Claude : Pour l’instant, je n’ai pas envie de bosser avec quelqu’un d’autre, vraiment. Ponctuellement. D’un morceau à l’autre, on ramènera des gens mais je pense qu’on va continuer. Là, on continue déjà à faire de la musique. C’est juste que ça fonctionne trop bien et on aime vraiment bien le faire. On a des références communes et il me fait progresser. Et lui dans une direction aussi avec moi. À chaque fois qu’on fait une nouvelle semaine de résidence, c’est genre : ah c’est cool j’ai bossé avec telle personne, j’ai appris ça, on peut faire ça. Ça change un peu tout. Pour l’instant, non. Mais ça viendra. Bien sûr en vrai, automatiquement soit on rajoutera des gens au travail. Je pense qu’Alexis aime bien ce boulot de réalisateur, de ramener des producteurs et des compositeurs sur tel ou tel morceau. Mais sinon, pour l’instant, effectivement j’ai du mal à me voir avec d’autres gens.
LFB : Tu parlais de featurings tout à l’heure. C’est quelque chose qui t’intéresse vraiment ?
Claude : Bien sûr. C’est juste que sur mon premier album, c’était tellement personnel que c’était compliqué de se projeter vraiment sur beaucoup de featurings. Mais oui, bien sûr.

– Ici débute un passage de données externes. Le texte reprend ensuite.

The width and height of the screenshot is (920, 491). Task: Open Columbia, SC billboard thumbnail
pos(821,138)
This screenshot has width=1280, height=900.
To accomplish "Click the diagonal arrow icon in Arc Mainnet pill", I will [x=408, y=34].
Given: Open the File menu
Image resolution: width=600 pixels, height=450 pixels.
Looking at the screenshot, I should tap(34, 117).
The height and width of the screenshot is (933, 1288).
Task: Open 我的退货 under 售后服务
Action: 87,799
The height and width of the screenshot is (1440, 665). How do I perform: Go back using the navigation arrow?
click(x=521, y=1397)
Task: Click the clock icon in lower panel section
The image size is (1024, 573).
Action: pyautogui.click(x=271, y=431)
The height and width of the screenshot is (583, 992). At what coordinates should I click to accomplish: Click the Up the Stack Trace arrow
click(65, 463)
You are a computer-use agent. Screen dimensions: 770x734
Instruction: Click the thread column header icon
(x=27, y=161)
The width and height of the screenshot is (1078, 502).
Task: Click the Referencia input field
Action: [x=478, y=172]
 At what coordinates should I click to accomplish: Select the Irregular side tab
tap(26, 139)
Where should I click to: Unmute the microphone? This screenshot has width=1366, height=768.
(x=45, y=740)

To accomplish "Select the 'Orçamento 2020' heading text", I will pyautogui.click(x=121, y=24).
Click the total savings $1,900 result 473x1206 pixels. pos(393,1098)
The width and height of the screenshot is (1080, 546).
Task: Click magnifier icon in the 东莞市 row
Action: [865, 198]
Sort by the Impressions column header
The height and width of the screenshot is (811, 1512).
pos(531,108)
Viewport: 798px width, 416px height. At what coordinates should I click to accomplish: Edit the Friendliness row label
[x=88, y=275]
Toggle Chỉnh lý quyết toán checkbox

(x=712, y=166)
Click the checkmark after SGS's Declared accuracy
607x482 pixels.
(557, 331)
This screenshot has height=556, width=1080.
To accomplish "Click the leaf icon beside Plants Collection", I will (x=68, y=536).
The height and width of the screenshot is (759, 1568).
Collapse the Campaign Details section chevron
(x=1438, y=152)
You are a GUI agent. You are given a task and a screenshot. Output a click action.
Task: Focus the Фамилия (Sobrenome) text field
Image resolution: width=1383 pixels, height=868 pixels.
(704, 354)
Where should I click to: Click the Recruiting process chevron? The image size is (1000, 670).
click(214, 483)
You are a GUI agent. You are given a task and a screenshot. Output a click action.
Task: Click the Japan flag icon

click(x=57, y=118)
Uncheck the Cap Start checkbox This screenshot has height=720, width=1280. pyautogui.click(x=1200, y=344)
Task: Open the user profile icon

LFB : Pour continuer à te parler de collaboration, j’aimerais bien que tu me parles du live et de ce que ça t’apporte de ne plus être tout seul face à des gens.
Claude : Ça change tout. J’ai découvert que j’aime beaucoup danser sur scène, j’aime bien péter un câble. Là ce soir, ça ne sera pas le cas parce que la scène est toute petite et elle tremble beaucoup. Ça fait peur pour le matériel. Mais à part ça, j’ai découvert que j’avais vraiment envie de bouger. Là, on a fait trois semaines de préparation, répétitions, résidence. Plus une date déjà. Je suis me suis rendu compte que je terminais à chaque fois en sueur. J’ai les cheveux collés, haletant littéralement. Ça change tout d’être avec des gens que tu as envie de divertir aussi sur scène, en plus du public. Des gens qui sont avec toi dans le même bateau, qui ont les mêmes objectifs dans ce live, de s’amuser, de donner quelque chose d’intéressant aux gens. Du coup, d’être à trois sur scène et de faire un spectacle vraiment de musique électronique bien faite… Alexis a été directeur musical avec un garçon qui s’appelle Tom Geffray qui est musicien pour Zaho de Sagazan et qui est un producteur, compositeur aussi. Les deux ont été à la direction musicale et les deux sont de grands fans de musique électronique. Donc on a fait un spectacle de musique électronique qui donne des émotions de musique électronique. Ça, pareil, c’est tellement cool de faire ça.
LFB : Est-ce que tu la transformes ta musique ?
Claude : Complètement. Ce sont les mêmes morceaux parfois. Mais parfois, non. Baisodrome, ce n’est plus du tout la même production. On a changé la production pour que ça marche mieux en live. Soustraction, il fait quatre minutes de plus. La nausée, c’est la même chose mais en mieux parce que c’est du live. On a rajouté plein de moments fun, où on kiffe. Des morceaux qui se suivent pour avoir cette ambiance électronique de set presque. Quasiment où il n’y a plus qu’une texture entre deux morceaux qui t’emmène vers le suivant. C’est trop bien, c’est trop fun à faire.
LFB : Quels sont tes souhaits à deux jours de la sortie de ton album ?
Claude : Mon souhait, c’est qu’il marche, objectivement. Que ça m’emmène partout en France, que ça devienne un album important. Ça serait cool, j’aimerais bien que ça devienne un album important. Genre dans la pop française, que la pop française peut avoir cette tronche-là. J’aimerais bien. C’est ça mon petit kink de prétention, que ça soit une référence. Et ouais, que ça m’amène à l’étape suivante. Toujours grimper, grimper, grimper.
LFB : Genre un Trianon après une Cigale quoi.
Claude : Un Trianon, une Cigale et on enchaînera quoi.
LFB : À côté de quel film, livre, album tu rangerais In extremis ?
Claude : Intéressant de ouf. Je le rangerais à côté de The Bear, la série, qui est un gros gros coup de coeur et qui a beaucoup inspiré l’écriture. J’aimerais bien le foutre à côté de La nausée de Sartre qui a été le titre qui a inspiré le morceau. Côté de musique, de loin, à côté d’un Stromae en termes de trucs de folie, de trucs essayés et tout mais pas côte à côte. En film, Les nouveaux sauvages mais c’est de la triche parce que je l’ai utilisé pour une autre interview.